Kay tried to make the conversation sound innocent. “So…why do we even have drills? There hasn’t been an attack in, like, sixty years. Does the bureau really think they’d attack now?”
“It’s just in case, Kay. We don’t know anything about them. They did it before, they may do it again. If someone crossed the border, if they decided we were a threat—we don’t even know what they’d consider to be a threat.” Her mother sounded frustrated. “We just have to be ready for anything.”
“Would we ever attack them instead?” Kay asked, thinking of Pete, who wanted to bomb them.
Her mother set aside the packet of papers she’d been reading and regarded Kay. “My job is to uphold the integrity of the border established by the Silver River Treaty. That’s the official line, and I’m sticking to it.” She quirked a lopsided smile.
“But unofficially?
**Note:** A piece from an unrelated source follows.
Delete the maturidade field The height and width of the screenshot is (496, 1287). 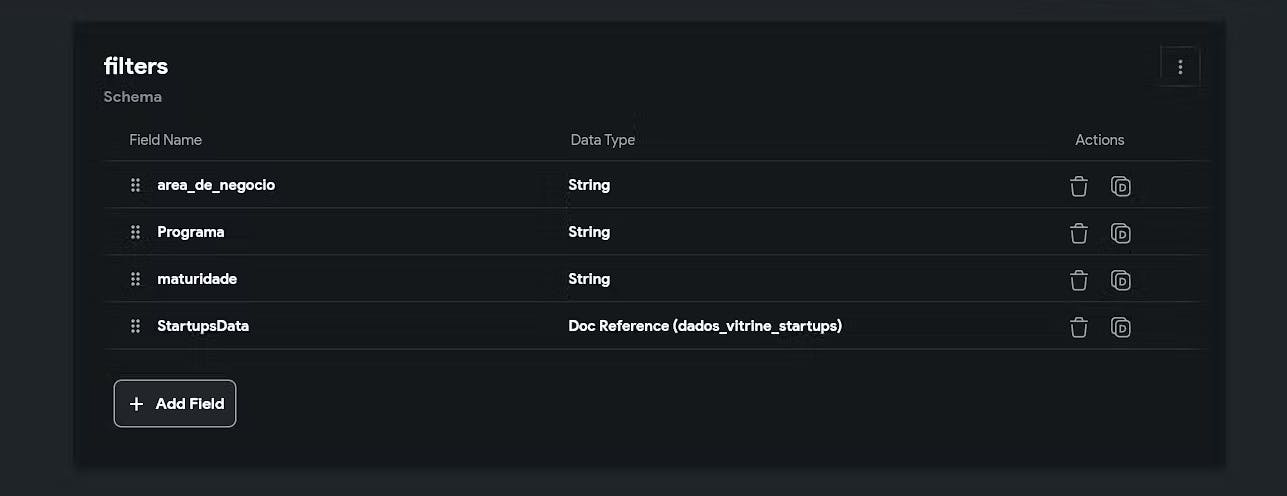(x=1078, y=280)
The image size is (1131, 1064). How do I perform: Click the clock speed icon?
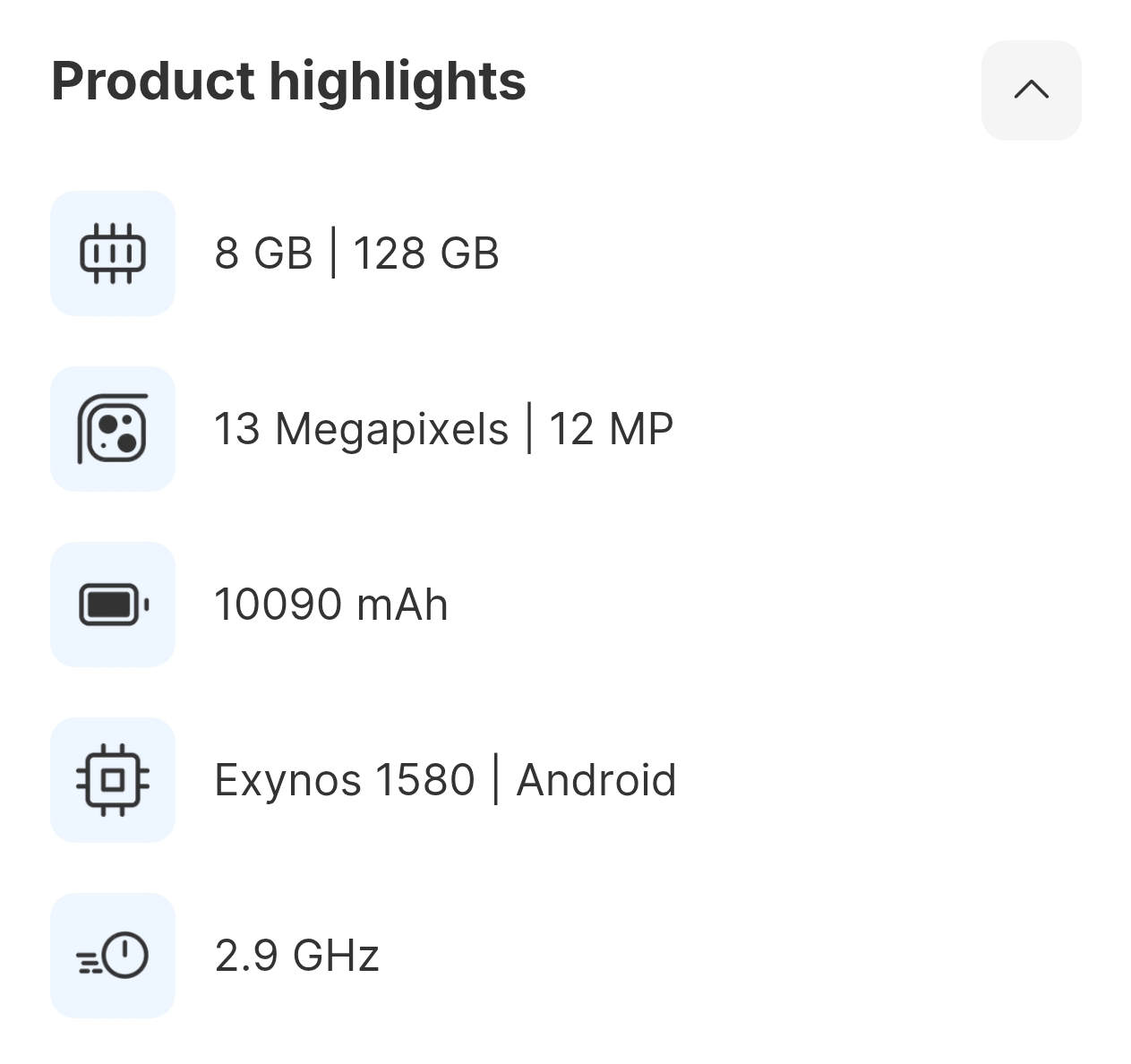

Do you think we’d ever attack them?”
“What brought this up?”
Kay shrugged. “Some guy at school talking.”
“Repeating what his parents say at home, I’m sure,” her mom said with a sigh. “Some fanatics think we gave up too much territory to the dragons and that we should take it back.”
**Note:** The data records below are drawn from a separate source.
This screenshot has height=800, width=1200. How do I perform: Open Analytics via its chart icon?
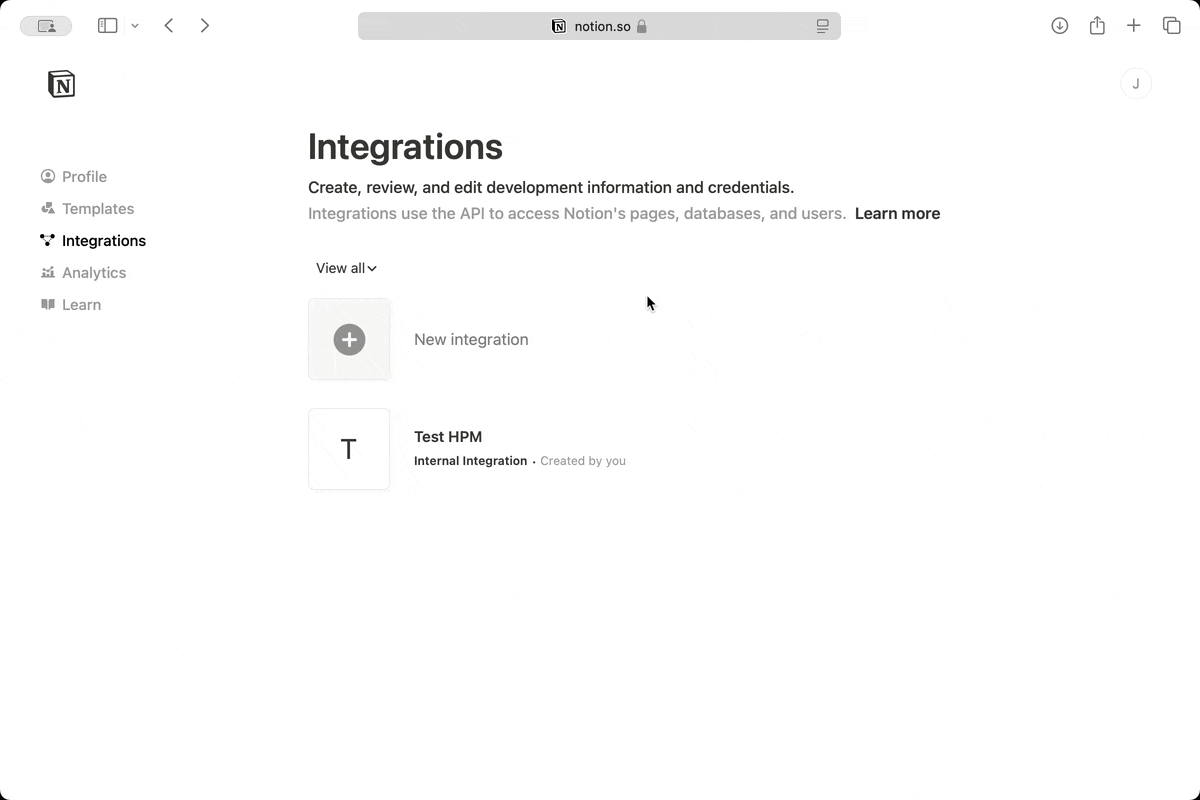pos(47,272)
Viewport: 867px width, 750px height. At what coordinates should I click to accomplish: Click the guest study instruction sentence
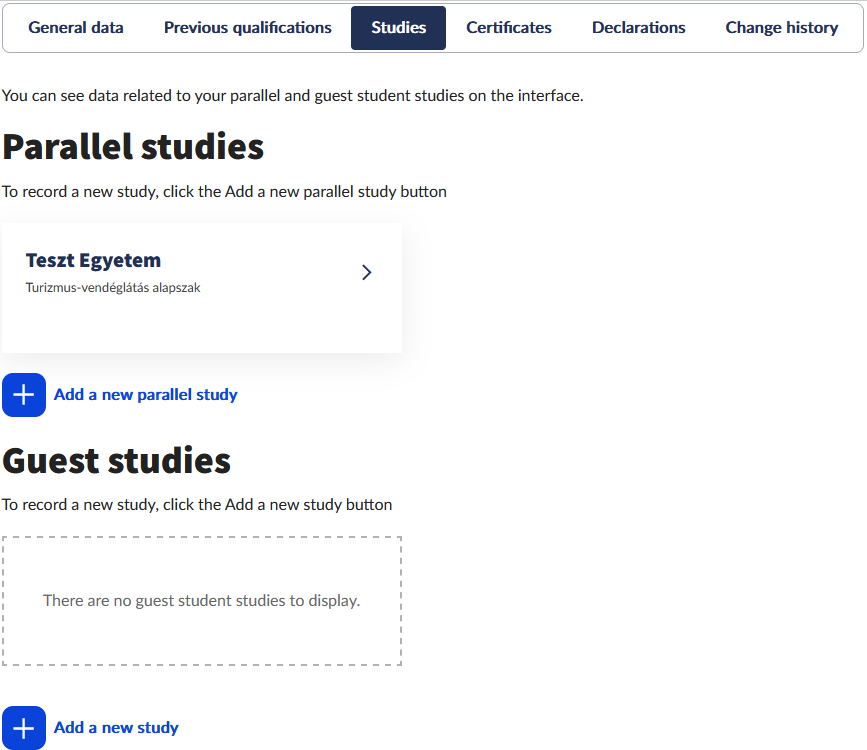tap(197, 505)
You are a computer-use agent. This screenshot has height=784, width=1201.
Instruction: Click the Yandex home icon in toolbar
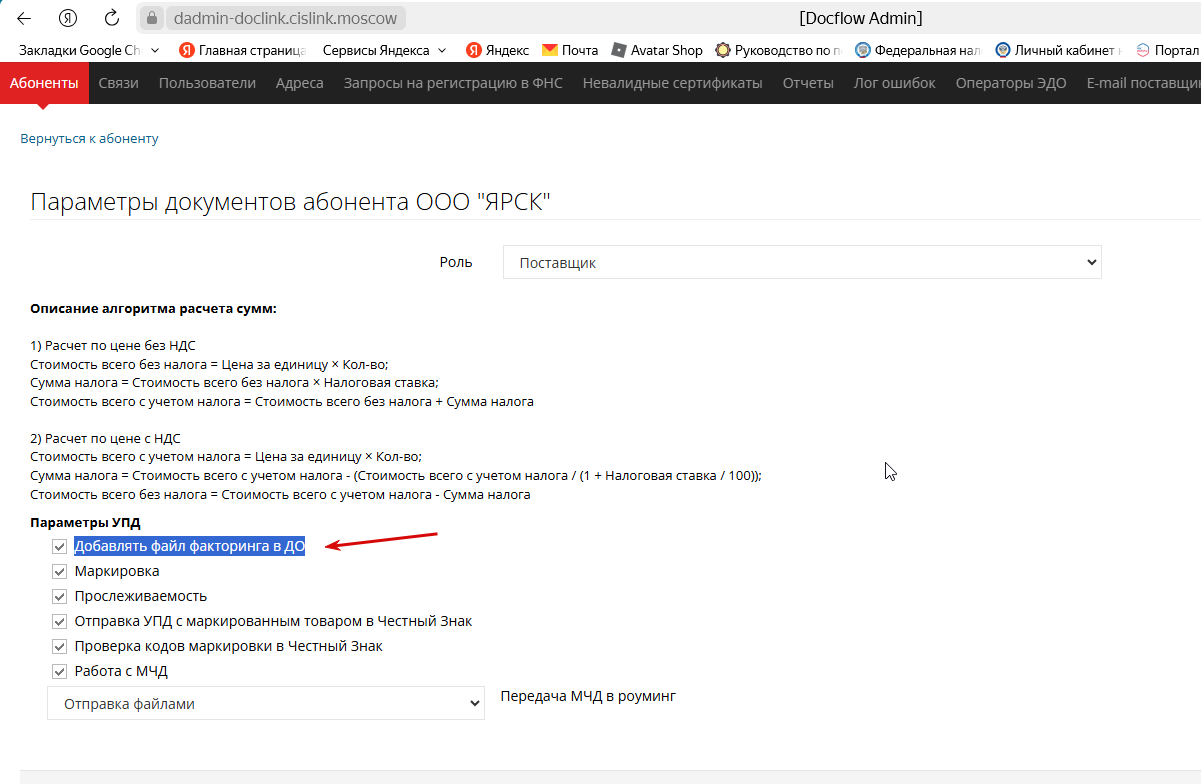68,18
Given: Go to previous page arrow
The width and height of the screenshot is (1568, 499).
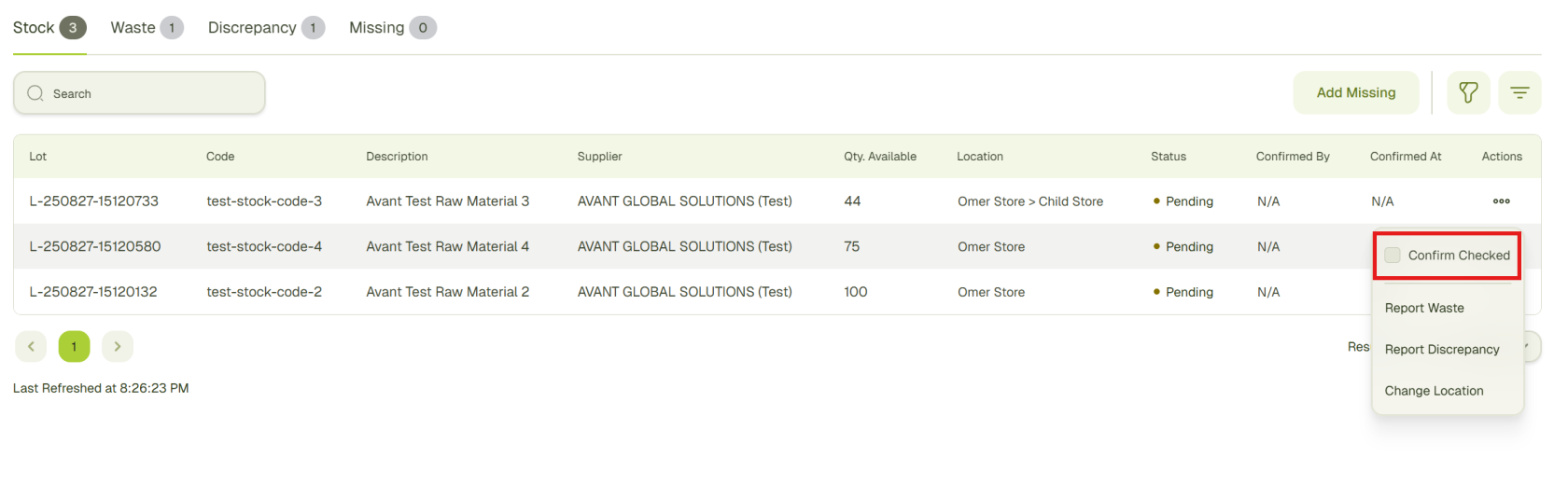Looking at the screenshot, I should click(31, 347).
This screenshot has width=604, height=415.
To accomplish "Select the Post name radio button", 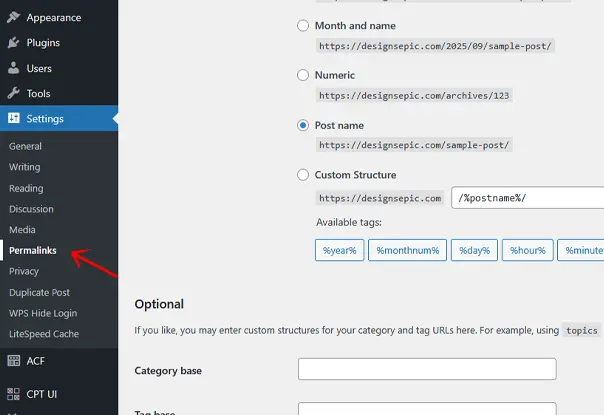I will pyautogui.click(x=303, y=125).
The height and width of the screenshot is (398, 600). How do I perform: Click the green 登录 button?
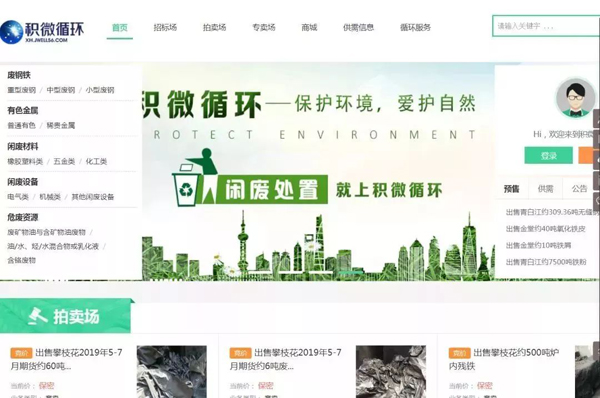pos(548,156)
“But that wouldn’t ever happen, right?” Kay asked, suddenly uneasy. They treated the drills like a joke—she didn’t ever want to have to do one for real. She tried to think of what a war with the dragons would look like, but couldn’t. If that ever happened, Silver River would be in the middle of it.
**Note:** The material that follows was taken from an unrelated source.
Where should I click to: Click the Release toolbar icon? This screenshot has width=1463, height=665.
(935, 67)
Her mother went back to looking at the report and said flatly, “No, I don’t think so.”
That didn’t really convince Kay. She didn’t know how many more questions she could get away with before her mother got either frustrated or suspicious. “They talk, right? Why don’t we still talk to them?”
“That’s the way they wanted it. They thought we’d all be safer if we stayed isolated from each other. Don’t they teach you this in history class?”
“A little.” They did cover dragons in history class, especially in Silver River, but mostly with broad strokes. There wasn’t much detail to go on, and the dragons came across as this distant, mysterious enemy. What else was there to know? seemed to be the attitude. Kay wished now that she’d been paying more attention. “No one seems to know much about it. Couldn’t we have, I don’t know, told them we wanted to keep talking?”
Her mother said, “At the time, I don’t think it occurred to anyone to argue with something that can breathe fire.”
It wouldn’t have occurred to Kay either, until yesterday.